Another problem still remains for solution. Why are the queens reared, according to M. Schirach's method, mute, whilst those bred in the time of swarming have the faculty of emitting a certain sound? What is the physical cause of this difference? At first I thought it might be ascribed to the period of life, when the worms that are to become queens receive the royal food. While hives swarm, the royal worms receive the food adapted for queens, from the moment of leaving the egg; those on the contrary, destined for queens, according to M. Schirach's method, receive it only the second or third day of their existence. It appears to me that this circumstance may have an influence on the different parts of organisation, and particularly on the organ of voice.   Experiment has not confirmed this conjecture. I constructed glass cells in perfect imitation of royal cells, that the metamorphosis of the worms into nymphs, and of the nymphs to queens, might be visible. These experiments are related in a preceding letter. Into one of these artificial cells we introduced the nymph of a worm, reared according to M. Schirach's method, twenty-four hours before it could naturally undergo its last metamorphosis; and we replaced the glass cell in the hive, that the nymph might have the necessary degree of heat. Next day, we had the satisfaction of seeing it divest itself of the spoil, and assume its ultimate figure. This queen was prevented from escaping from her prison; but we had contrived an aperture for her thrusting out her trunk, and that the bees might feed her. I expected that she would have been completely mute; but it was otherwise; for she emitted sounds similar to those already   described, therefore my conjecture was erroneous.

I next conceived that the queen being restrained in her motions, and in her desire for liberty, was induced to emit certain sounds. All queens, in this new point of view, are equally capable of emitting the sound, but to induce them to it, they must be in a confined situation. In the natural state, the queens that come from workers are not a single instant in restraint; and, if they do not emit the sound, it is because nothing impels them to it. On the other hand, those produced at the time of swarming are induced to do so by the captivity in which they are kept. For my own part, I give little weight to this conjecture; and though I state it here, it is less with a view to claim merit than to put others on a plan of discovering something more probable.

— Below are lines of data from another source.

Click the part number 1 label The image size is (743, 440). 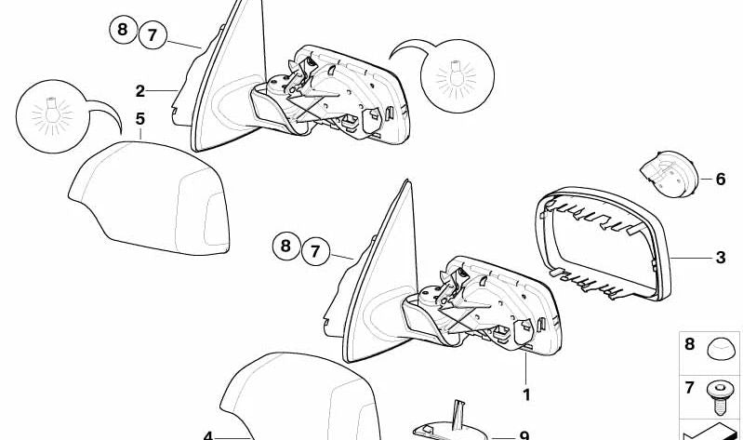pyautogui.click(x=526, y=394)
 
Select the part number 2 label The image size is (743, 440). pyautogui.click(x=139, y=91)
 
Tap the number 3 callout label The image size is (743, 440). pyautogui.click(x=721, y=258)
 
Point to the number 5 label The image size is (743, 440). pyautogui.click(x=139, y=119)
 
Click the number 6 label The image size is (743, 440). pyautogui.click(x=721, y=180)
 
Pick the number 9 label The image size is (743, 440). pyautogui.click(x=524, y=435)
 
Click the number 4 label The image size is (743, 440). pyautogui.click(x=208, y=435)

I do not ascribe to myself the credit of having discovered the humming of the queen bee. Old authors speak of it. M.   de Reaumur cites a Latin work published 1671, Monarchia Femina, by Charles Butler. He gives a very brief abstract of this naturalist's observations, who we easily see has exaggerated or rather disguised the truth, by mixing it with the most absurd fancies; but it is not the less evident that Butler has heard this peculiar humming of queens, and that he did not confound it with the confused humming sometimes heard in hives.

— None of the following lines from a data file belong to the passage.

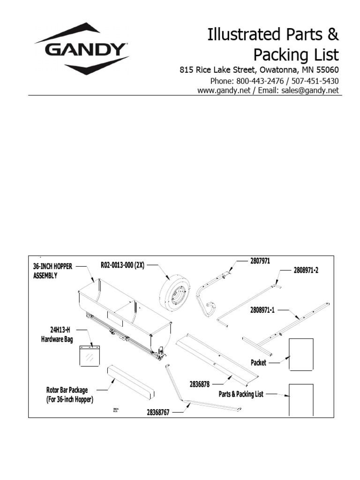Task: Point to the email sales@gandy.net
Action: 310,91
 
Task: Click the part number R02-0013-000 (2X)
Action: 122,265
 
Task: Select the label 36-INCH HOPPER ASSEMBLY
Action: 52,271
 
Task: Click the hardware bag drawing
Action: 90,355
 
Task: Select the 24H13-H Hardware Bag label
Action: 57,336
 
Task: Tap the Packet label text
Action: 258,362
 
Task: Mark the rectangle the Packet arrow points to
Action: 301,354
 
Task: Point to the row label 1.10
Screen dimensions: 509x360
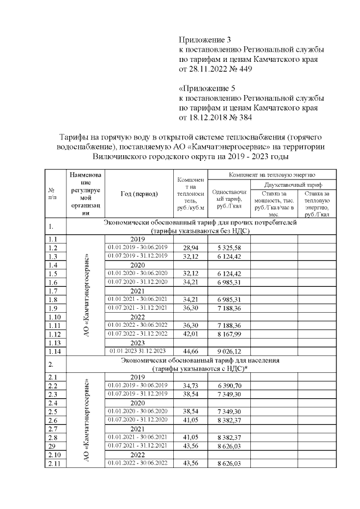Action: (x=55, y=317)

Fourthly. The young queens conducting swarms from their native hive are still in a virgin state. The day after, being settled in their new abode, they generally depart in quest of the males; and this is usually the fifth day of their existence as queens; for two or three pass in captivity, one in their native hive, and a fifth in their new dwelling. Those queens that come from the worm of a worker, also pass five days in the hive before going in quest of males. So long as in a state of virginity, both are treated with indifference by the bees; but   after returning with the external marks of fecundation, they are received by their subjects with the most distinguished respect. However, forty-six hours elapse after fecundation before they begin to lay. The old queen, which leads the first swarm in spring, requires no farther commerce with the males, for preservation of her fecundity. A single copulation is sufficient to impregnate all the eggs she will lay for at least two years.